● **What needs to be done**
Only the lines from the one holding "Where should I" to the end of the data should be echoed, exactly as they appear, minus the pictures.

● **Records for processing**
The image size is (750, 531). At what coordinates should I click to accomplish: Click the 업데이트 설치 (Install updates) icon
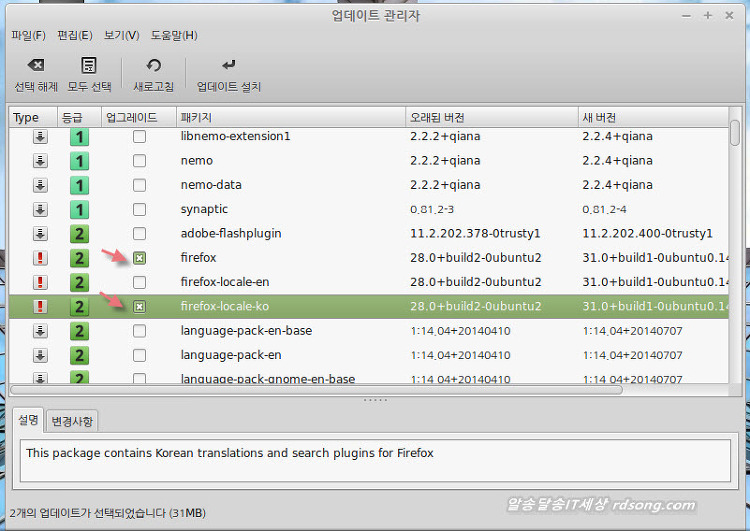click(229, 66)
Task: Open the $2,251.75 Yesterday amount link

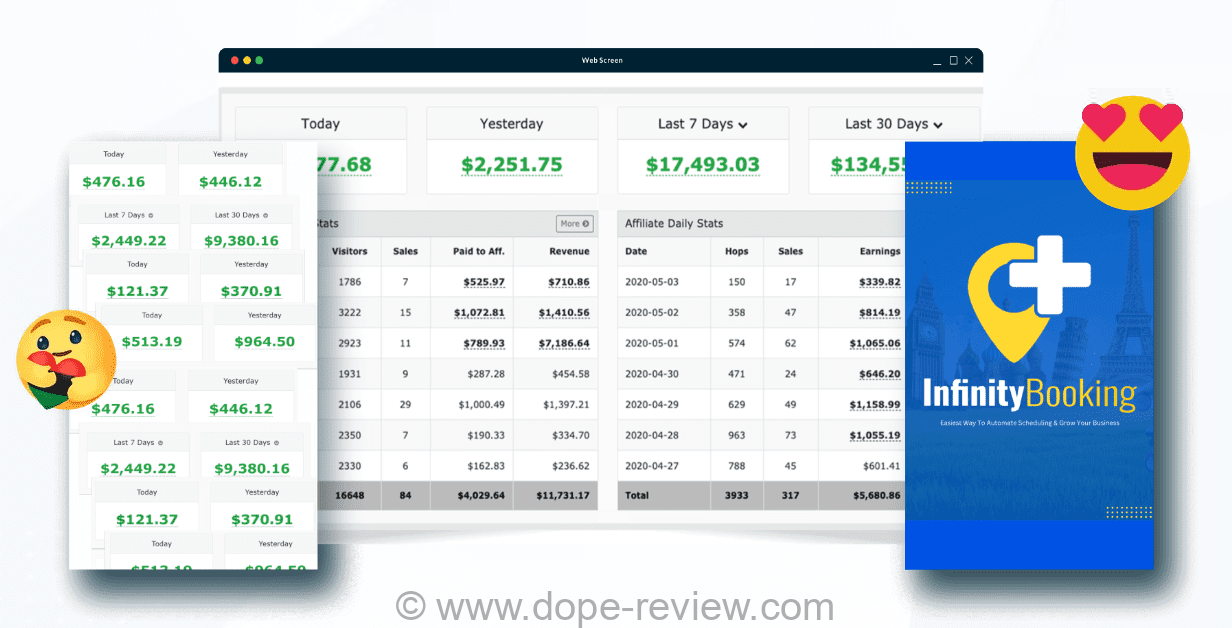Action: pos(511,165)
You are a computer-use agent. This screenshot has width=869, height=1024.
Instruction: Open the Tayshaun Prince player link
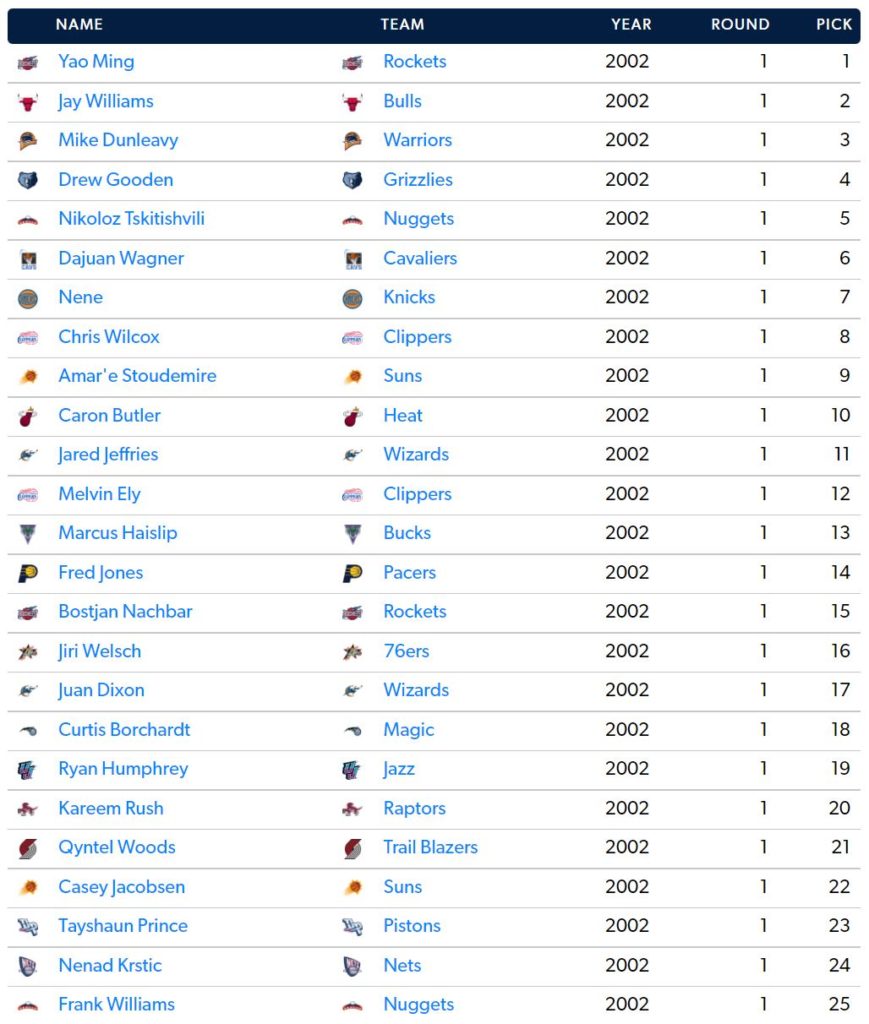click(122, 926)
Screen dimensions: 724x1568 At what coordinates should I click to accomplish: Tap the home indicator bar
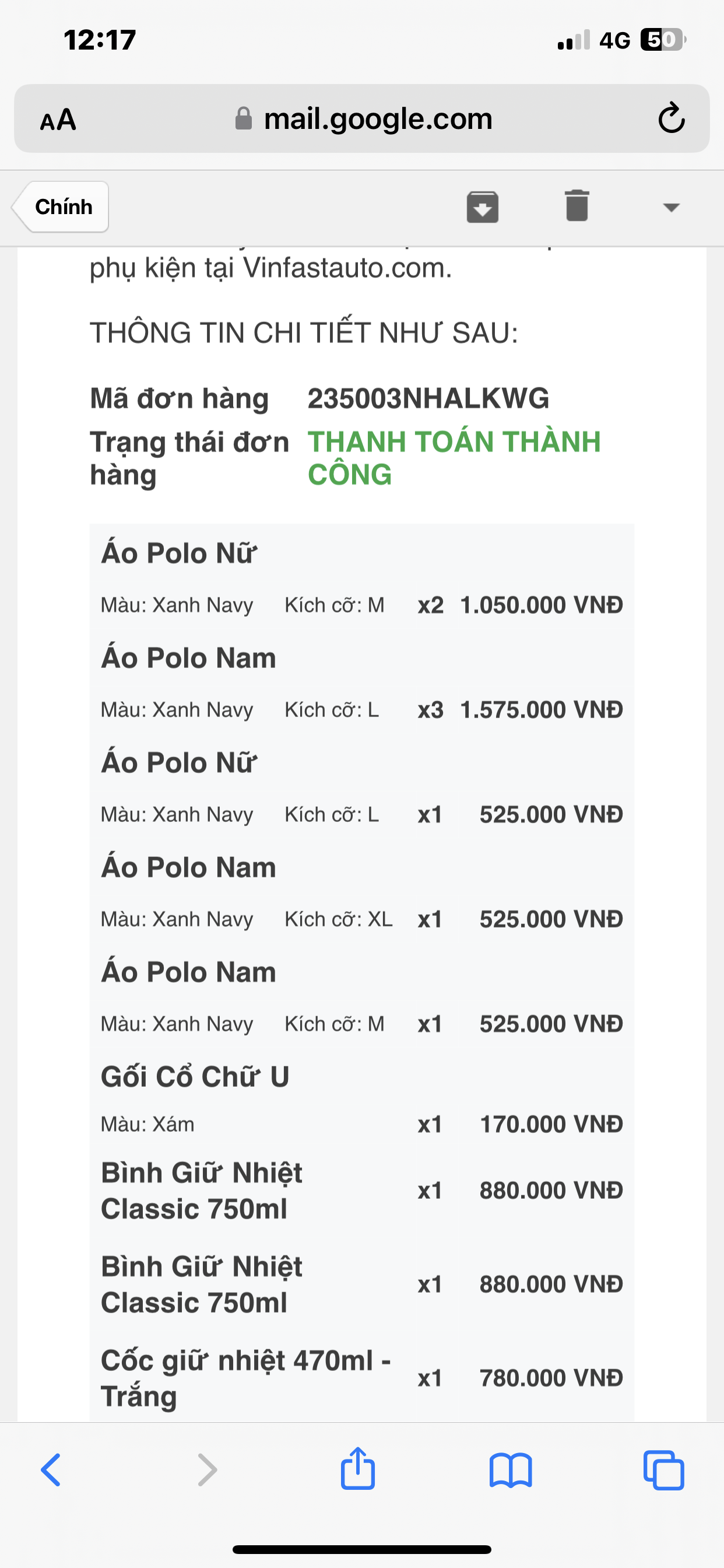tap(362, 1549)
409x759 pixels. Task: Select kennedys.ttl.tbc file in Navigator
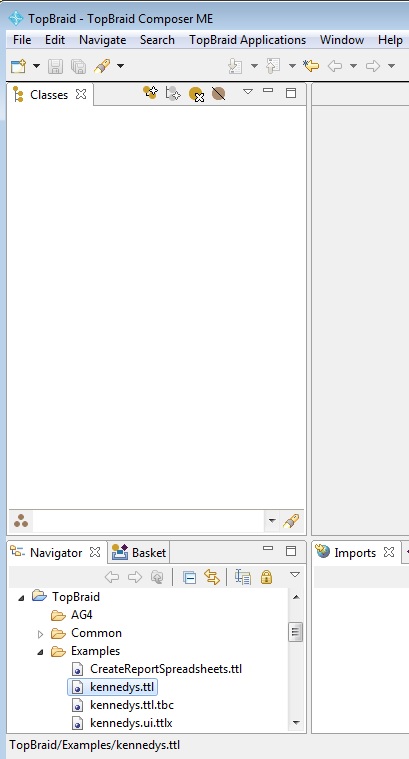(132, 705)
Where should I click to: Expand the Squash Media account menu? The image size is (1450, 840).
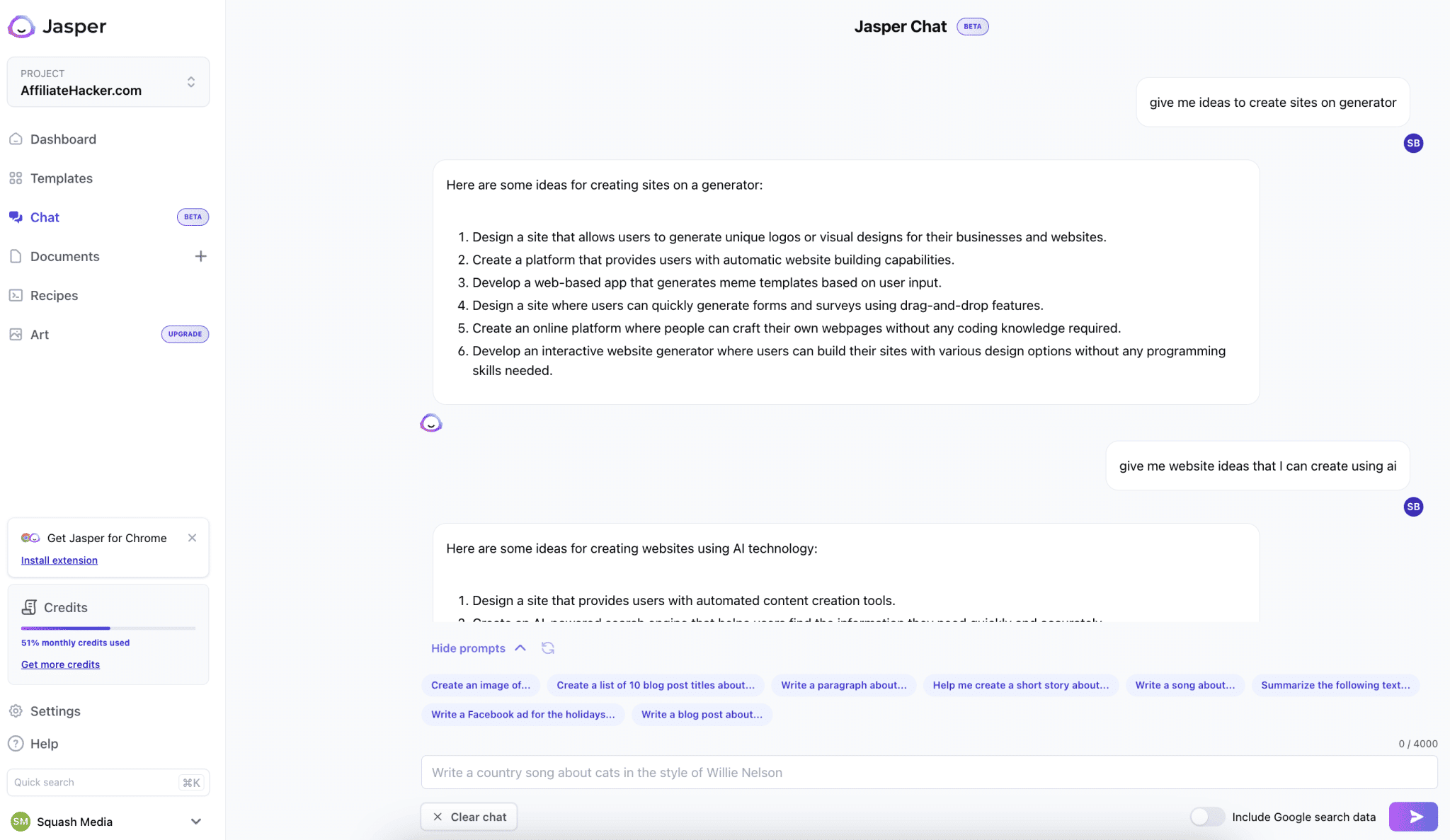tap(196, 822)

● **Task result**
Where should I click to: Expand the Squash Media account menu? The image size is (1450, 840).
tap(196, 822)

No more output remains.